Also serving the communities of De Luz, Rainbow, Camp Pendleton, Pala and Pauma

Is Blue Zone a money grab?

Are you familiar with the “Blue Zone” project that is marching forward in our community?

The “Blue Zones” are a waste of taxpayer money. The Minnesota-based Blue Zones company finds communities like ours, who have a hospital district but no hospital. They toss around the term “evidence based” with no peer reviewed, double-blind or controlled studies, and cite gerrymandered communities with long-living residents as “proof.”

Their process is not based upon medical science or outcome analysis – just a book by a National Geographic reporter who visited sites where people live long lives.

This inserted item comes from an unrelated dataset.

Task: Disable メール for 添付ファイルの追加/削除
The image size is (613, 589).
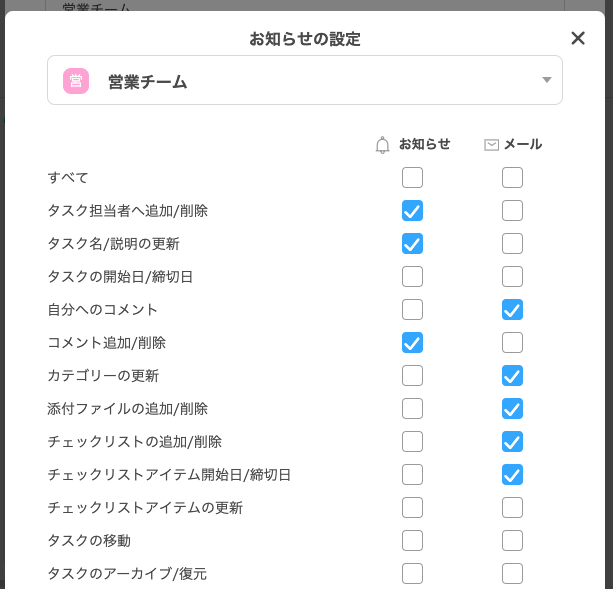Action: [512, 408]
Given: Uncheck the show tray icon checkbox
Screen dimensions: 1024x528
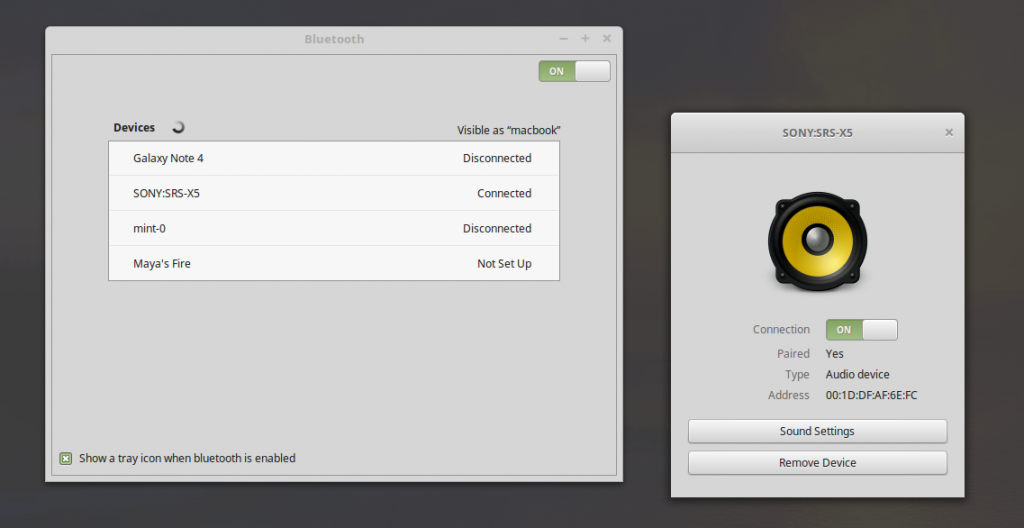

They have more failures than successes – look at these two communities in Iowa – $5m a year – $25m total. They don’t mention these failures in their pitch – http://www.thegazette.com/subject/news/government/cedar-rapids-and-marion-dropping-blue-zones-joining-healthy-hometowns-instead-20180223

The Blue Zone folks, and our board of directors, have been evasive when it comes to the price tag and duration. Here is what another community researching the program said: http://www.goerie.com/news/20180117/erie-community-leaders-discuss-blue-zones-cost-scope.

“Multiple millions of dollars” for social engineering – in which the diet suggestions are in conflict with real evidence based studies.

Consider this – we can be a “Healthy Hometown” for free and allocate the healthcare district monies for real medical services that address the needs of our diverse community. The Foundation, food pantry, REINS and other charities could make much better use of these monies and keep them in the community.

And, since it is a healthcare district, let’s use the money to improve health care:

1) Enhanced ambulance services – patients need to be transported out of town to nearby acute care hospitals

2) Outpatient surgery center – so folks could recover close to home

3) Well-equipped urgent care – where many "semi" emergencies could be addressed rather than racing to an out-of-town emergency room.

4) Open-to-the-public sport park (on the healthcare district site on Mission) with running/walking track and nutritional, tai chi, fall and fracture reduction, Parkinson's and diabetes programming.

We need to be better custodians of taxpayer healthcare district dollars – and take better care of our residents who have lost their local hospital – not spend millions on unproven social experiments.

I suggest that concerned citizens get involved. Contact the Fallbrook Regional Health District and attend the next “Blue Zones” meeting –

http://www.fallbrookhealth.org/.

Millions of our taxpayer dollars are riding on this decision.